State Government
8 make resignations official
01:00 AM EDT on Saturday, August 16, 2008
PROVIDENCE — Eight members of the governor’s Hispanic Advisory Commission finalized their resignations from that committee yesterday, with one likening Governor Carcieri’s executive order to “social genocide.”
In an impassioned news conference, vice chairwoman Jennie Rosario said the departing members were voicing a vote of no confidence in Governor Carcieri because they could no longer work with him.
Her words were met with resounding applause in the same State House room where five months ago the governor first signed his executive order cracking down on illegal immigration.
“There was a high, high level of trust and disposition to work as a family [with the governor] so it’s very difficult now to make this kind of a statement,” Rosario said.
She and other members said they felt strongly that they were “entitled to more consideration,” given that Carcieri sought them out to serve on the commission.
Yet the governor, they said, seemed unwilling to listen to them or heed their advice.

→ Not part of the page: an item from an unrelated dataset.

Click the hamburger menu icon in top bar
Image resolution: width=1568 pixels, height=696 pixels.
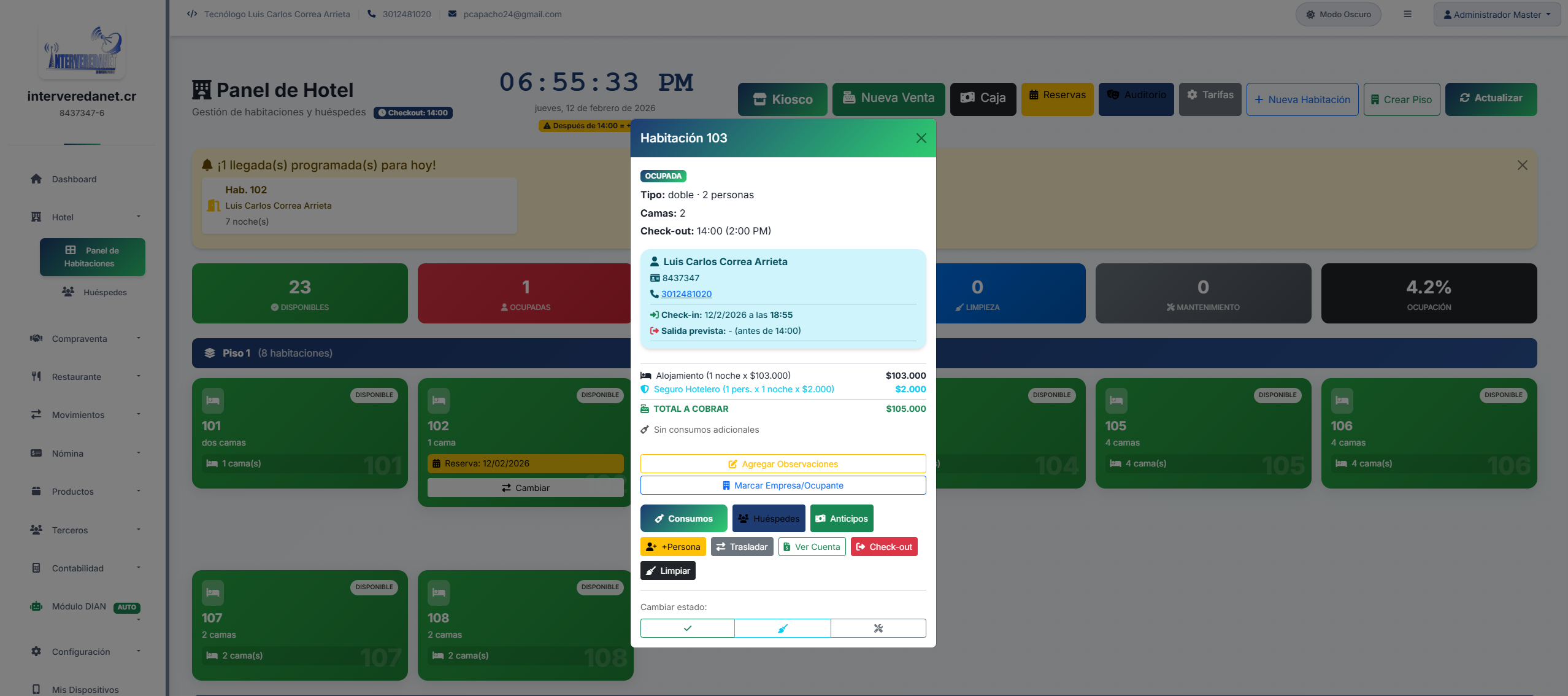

“We are not here, let me remark, to defend any kind of illegality, we are here to defend the human and civil rights of the community at large that has contributed to the well-being in Rhode Island,” Rosario said.

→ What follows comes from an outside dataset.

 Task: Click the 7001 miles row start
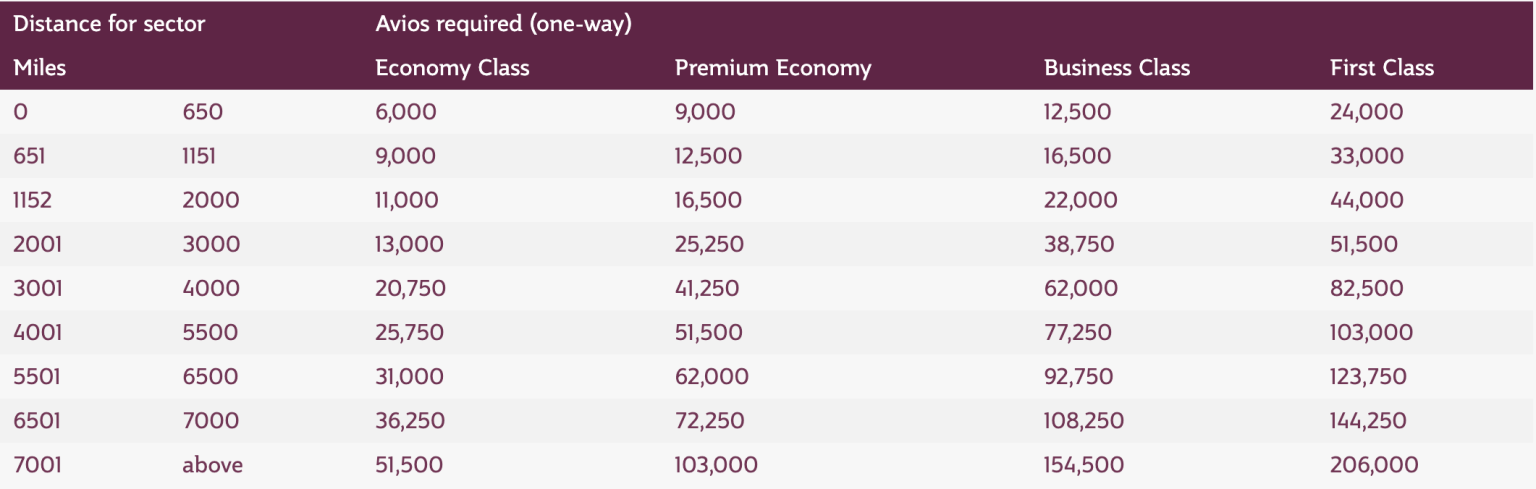37,465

It was Juan Garcia who likened the executive order to “social genocide,” saying the governor’s actions have increased racial profiling and ratcheted up the level of fear among legal immigrants, some of whom have begun to leave the state.
The resigning members are Jaime Aguayo, Jorge F. Cardenas, Garcia, Mario Mancebo, Elida Picard, Magdalena Picot, Rosario and Bruno J. Sukys.
Sukys also resigned several weeks ago from a separate governor’s advisory group that is monitoring implementation of the executive order on illegal immigrants.
The Rev. Eliseo Nogueras, the group’s chairman, is one of four commissioners who have decided to stay on; the three others are Dr. Antonio Barajas, Ray Guzman and Rebecca Flores.
Carcieri spokeswoman Amy Kempe has said the governor “appreciates the service of the individuals to the commission, their commitment to the promotion of the Hispanic and Latino community and to the State of Rhode Island.”
“The Hispanic community is an important part of the fabric of the Rhode Island community and they will continue to have a voice in the Carcieri administration,” she has said.
Yesterday’s resignations came after several days of false starts. Commissioners last week accidentally issued a news release announcing their resignation.